Personal information
- Full name: Lucian Iulian Sânmărtean
- Date of birth: 13 March 1980 (age 46)
- Place of birth: Bistrița, Romania
- Height: 1.76 m (5 ft 9 in)
- Positions: Attacking midfielder; left winger;

Team information
- Current team: Romania U21 (assistant)

Youth career
- 1987–1999: Gloria Bistrița

Senior career*
- Years: Team / Apps / (Gls)
- 1999–2003: Gloria Bistrița / 89 / (12)
- 2003–2007: Panathinaikos / 24 / (1)
- 2007–2008: Utrecht / 17 / (0)
- 2009: Gloria Bistrița / 26 / (1)
- 2010–2014: Vaslui / 122 / (12)
- 2014–2015: Steaua București / 26 / (5)
- 2015–2016: Al-Ittihad / 31 / (6)
- 2016–2017: Pandurii Târgu Jiu / 17 / (2)
- 2017: Al-Taawoun / 8 / (0)
- 2017–2018: Voluntari / 5 / (0)
- Total:  / 364 / (39)

International career
- 2000–2002: Romania U21 / 12 / (1)
- 2002–2016: Romania / 21 / (0)

Managerial career
- 2023–: Romania U21 (assistant)

= Lucian Sânmărtean =

Romanian footballer (born 1980)

Lucian Iulian Sânmărtean (born 13 March 1980) is a Romanian former professional footballer who played as an attacking midfielder or a left winger, currently he is the assistant coach of the Romania national under-21 team.

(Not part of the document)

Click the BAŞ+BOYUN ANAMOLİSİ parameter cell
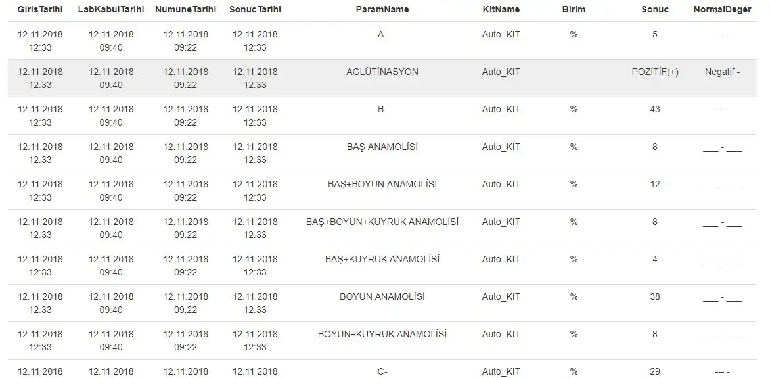 click(382, 185)
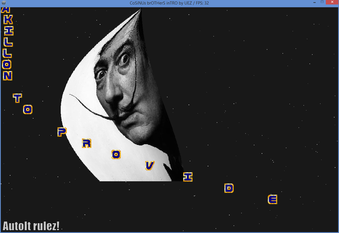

Regarded by coach Ioan Sabău as the country's most talented player after Gheorghe Hagi, he was awarded Romanian Footballer of the Year in 2014. Sânmărtean was often praised for his exceptional passing and uncommon dribbling ability, however much of his career was marked by injuries.

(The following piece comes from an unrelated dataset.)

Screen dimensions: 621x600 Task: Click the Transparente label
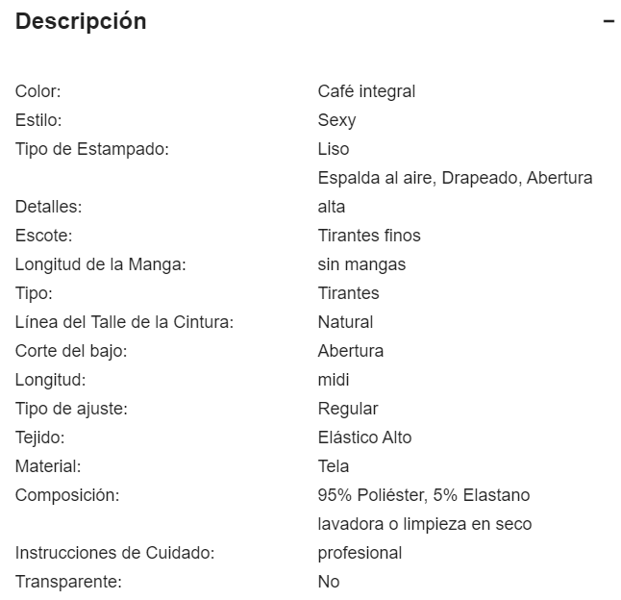point(68,582)
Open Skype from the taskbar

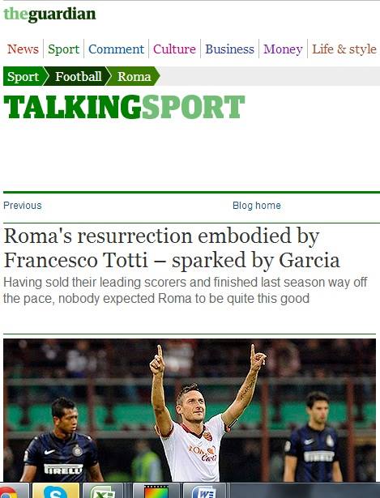[56, 491]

Sânmărtean gained his first cap for the Romania national team in November 2002. He amassed 21 games for the nation and represented it at the UEFA Euro 2016.

==Club career==
===Gloria Bistrița===
Born in Bistrița, Sânmărtean started out playing for hometown side Gloria Bistrița, after he was noticed by Constantin Sava. He joined the Vampires' youth academy at the age of six.

Sănmărtean made his Gloria Bistrița first-team debut on 24 April 1999 in a 3–1 win against FC Onești as a substitute. He immediately established himself as one of the most talented young players in Romania. He helped his team, winning the last League Cup ever in 2000, scoring in the penalty shootout. He also contributed to his team finishing 3rd in Divizia A, highest rank ever, for Gloria Bistriţa.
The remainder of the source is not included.